Lawmakers also joined in the chorus. “Abortion care IS health care. It was so before this. And it will remain so after this,” wrote Rep. Cori Bush (D-Missouri). “We don’t care what a far-right extremist Supreme Court that is in a crisis of legitimacy says. Your racist, sexist, classist ruling won’t stop us from accessing the care we need.”
The decision, written by Justice Alito, is riddled with anti-abortion talking points, including the viewpoint that, because the Constitution doesn’t directly discuss abortion, it is not a protected right.
“The Constitution makes no reference to abortion, and no such right is implicitly protected by any constitutional provision,” Alito wrote.
In his written opinion, Alito rejected arguments that the Due Process Clause of the 14th Amendment of the Constitution could be cited to protect a person’s right to an abortion. But while he promised within his opinion that the precedent being set on Friday wouldn’t upset other important cases, Justice Clarence Thomas disagreed, writing his own concurring opinion on the case at hand in which he complained that the Court didn’t go far enough — a sentiment that many progressives had warned about in the run-up to the Court’s decision.

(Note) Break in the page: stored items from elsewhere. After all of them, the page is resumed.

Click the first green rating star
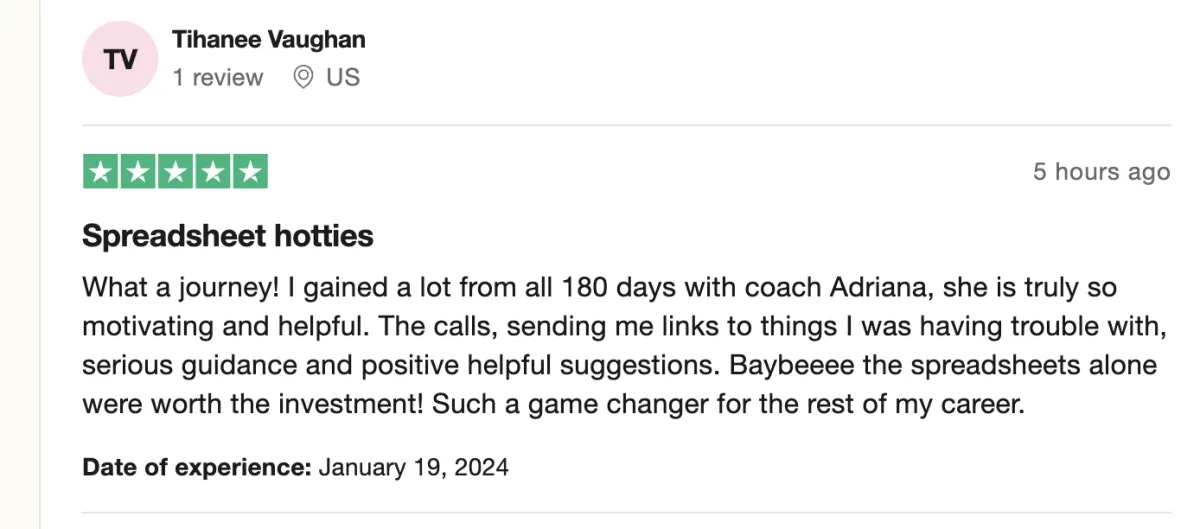 click(x=100, y=172)
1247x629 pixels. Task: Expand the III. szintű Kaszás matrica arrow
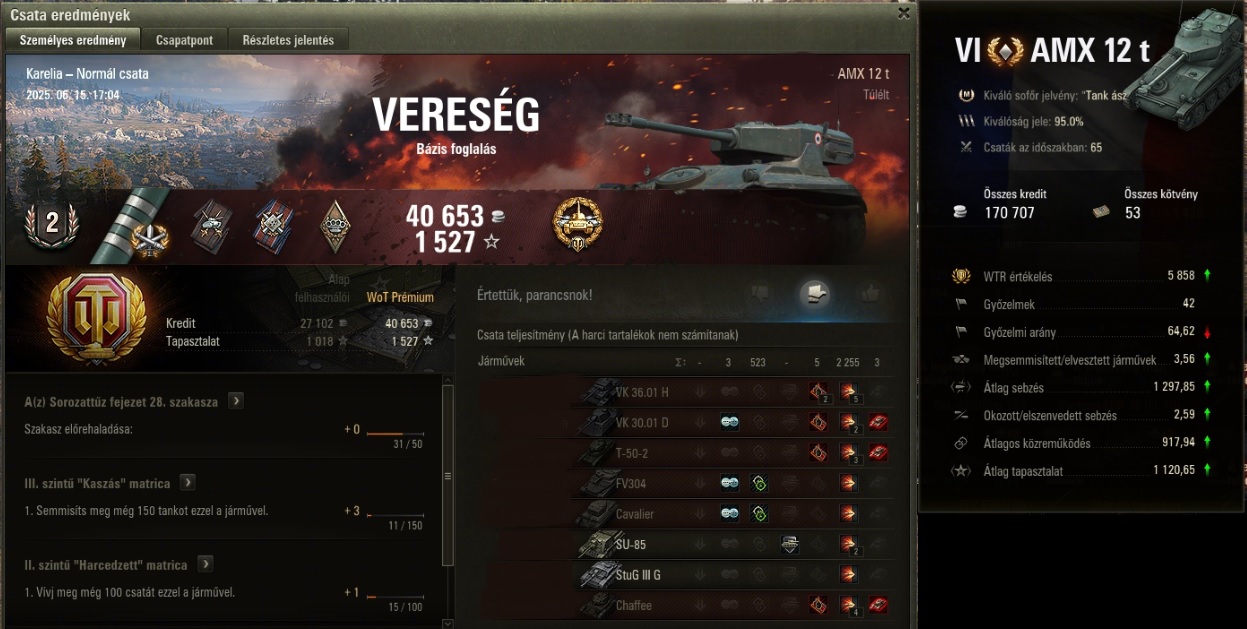click(187, 482)

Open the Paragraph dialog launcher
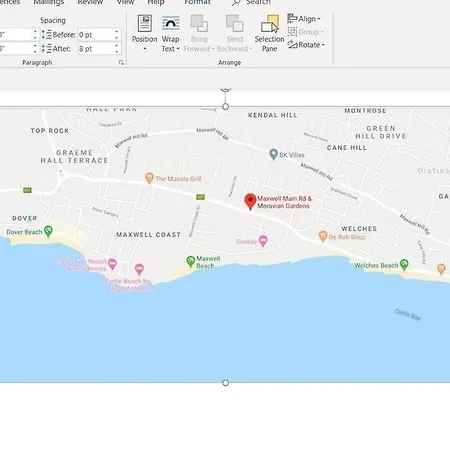coord(121,62)
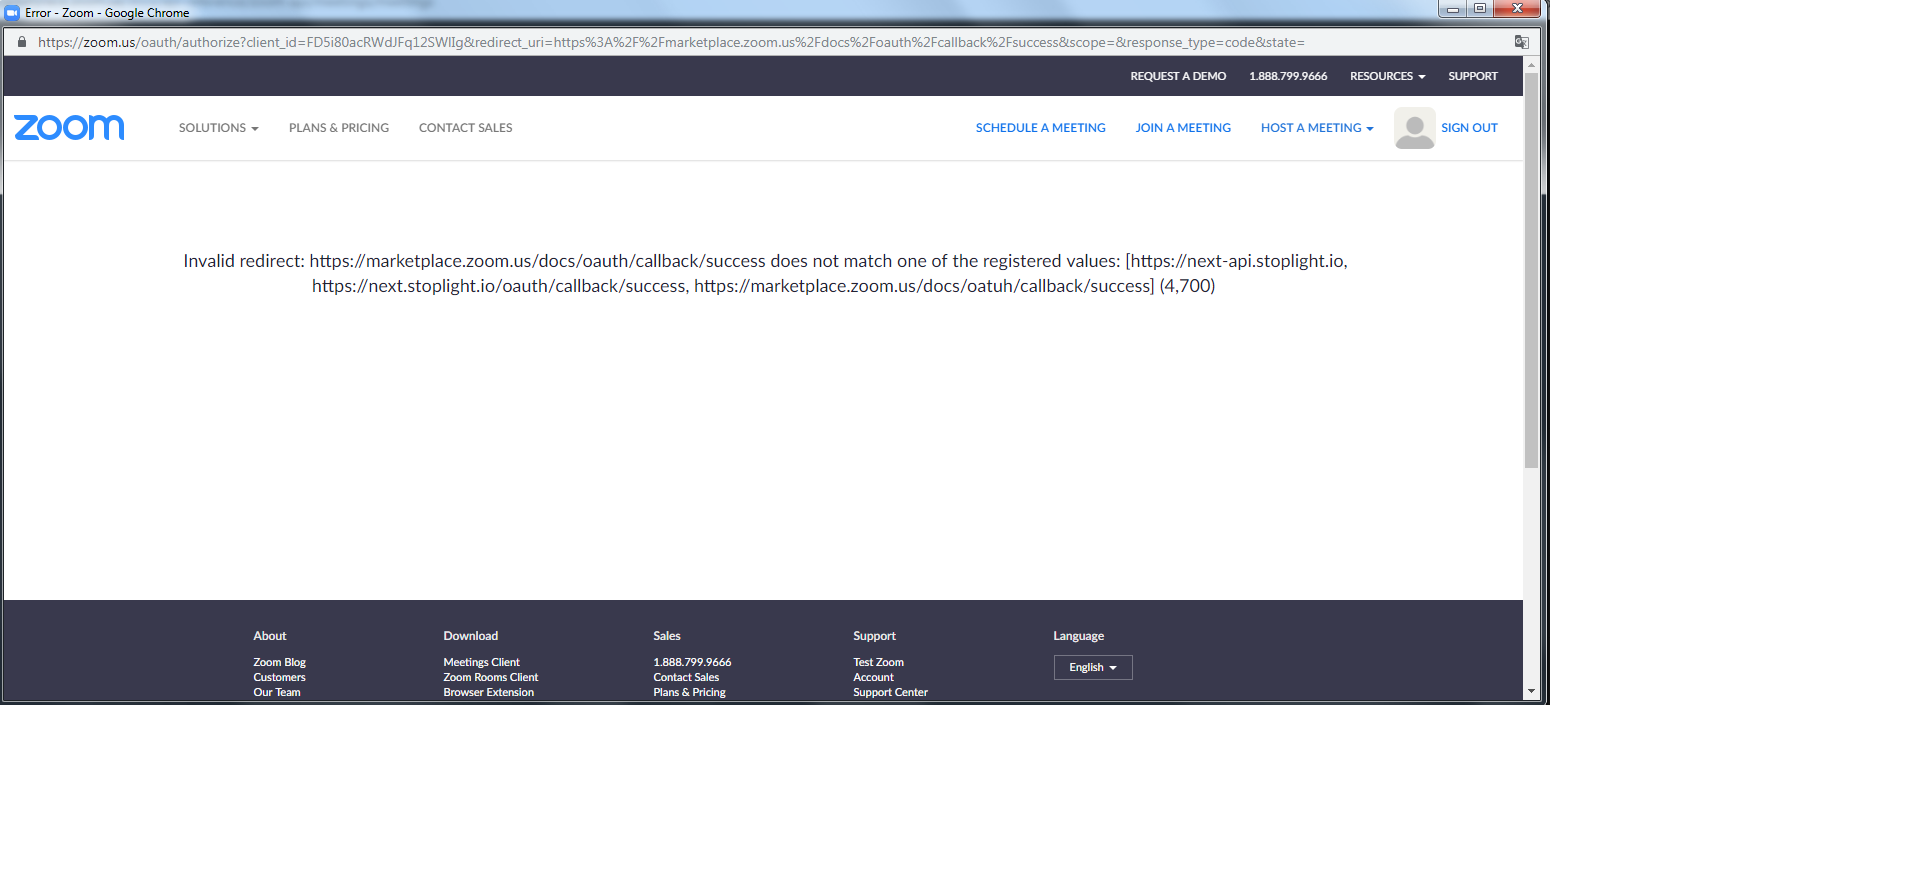Open the Host a Meeting dropdown
1914x874 pixels.
click(1317, 128)
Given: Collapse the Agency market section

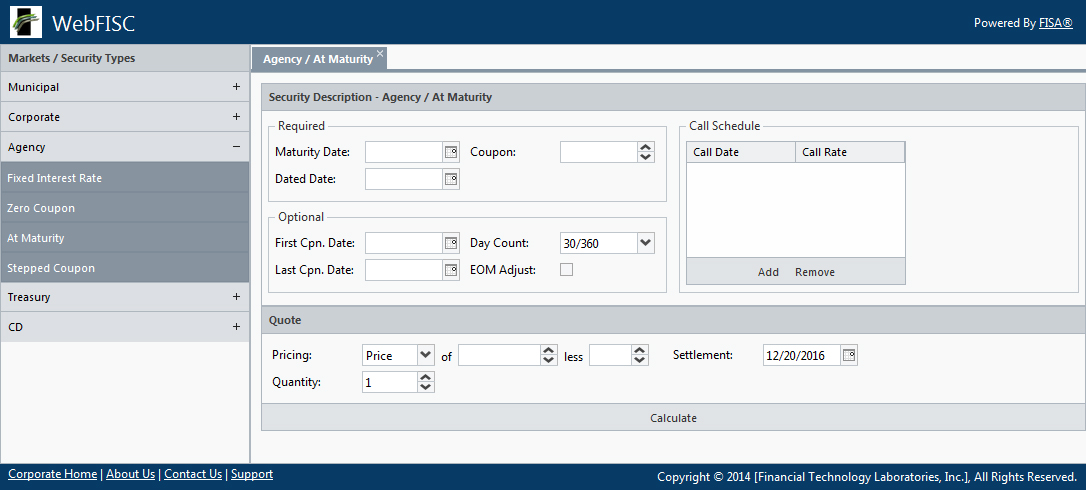Looking at the screenshot, I should [x=236, y=147].
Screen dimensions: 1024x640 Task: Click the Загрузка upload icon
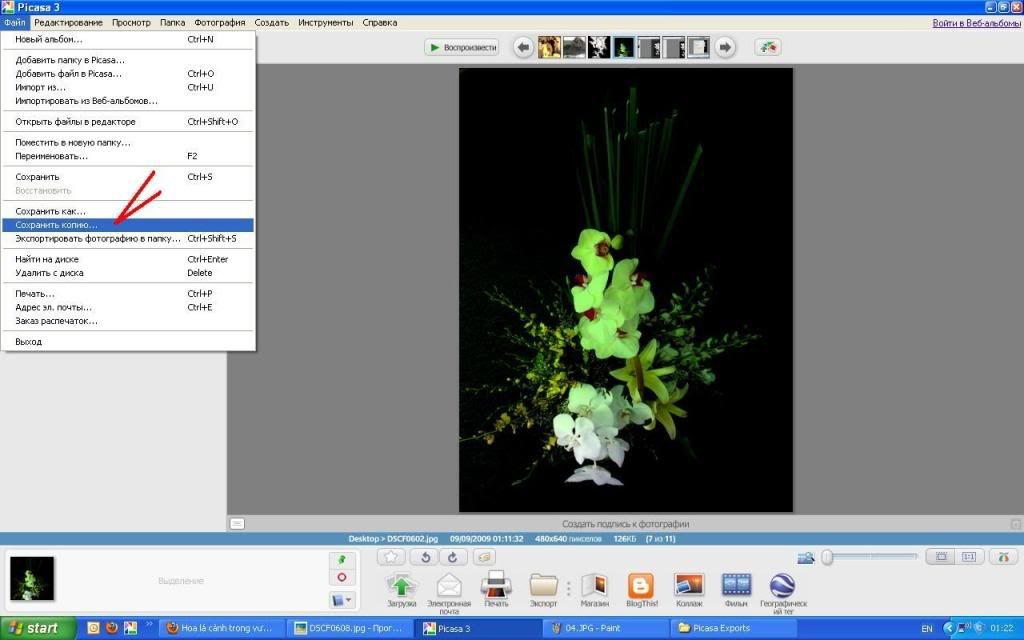(x=401, y=586)
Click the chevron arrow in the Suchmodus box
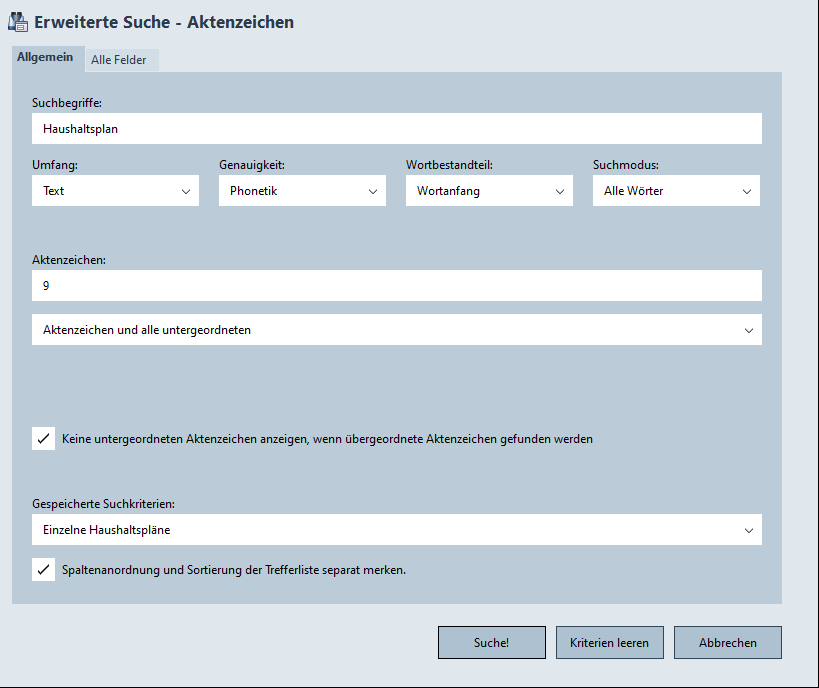 coord(746,191)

The Court “declines to disturb substantive due process jurisprudence generally or the doctrine’s application in other, specific contexts,” Thomas wrote, citing specific cases like Griswold v. Connecticut (the right to contraceptives), Lawrence v. Texas (the right of adults to have consensual sexual relationships) and Obergefell v. Hodges (the federal recognition of same-sex marriages).
“In future cases, we should reconsider all of this Court’s substantive due process precedents, including Griswold, Lawrence, and Obergefell,” Thomas wrote, claiming that the majority’s opinion today required the Court to “correct” those precedents to be more in-line with his and others’ conservative viewpoints.
The dissenting opinion, meanwhile, written jointly by Justices Sonia Sotomayor, Elena Kagan and Stephen Breyer, noted that a number of “draconian restrictions” already established in several states could become much worse in the future, given the conservative bloc’s newly imposed standards on abortion.
“Some States will not stop” with criminalizing abortion, the justices said. “Perhaps, in the wake of today’s decision, a state law will criminalize the woman’s conduct too, incarcerating or fining her for daring to seek or obtain an abortion. And as Texas has recently shown, a State can turn neighbor against neighbor, enlisting fellow citizens in the effort to root out anyone who tries to get an abortion, or to assist another in doing so.”
“Most threatening of all,” the dissenting justices said, “no language in today’s decision stops the Federal Government from prohibiting abortions nationwide, once again from the moment of conception and without exceptions for rape or incest.”
Indeed, far right politicians reacting to Friday’s ruling have already called for such measures — including former Vice President Mike Pence, who issued a statement demanding the end of abortion protections “in every state in the land.”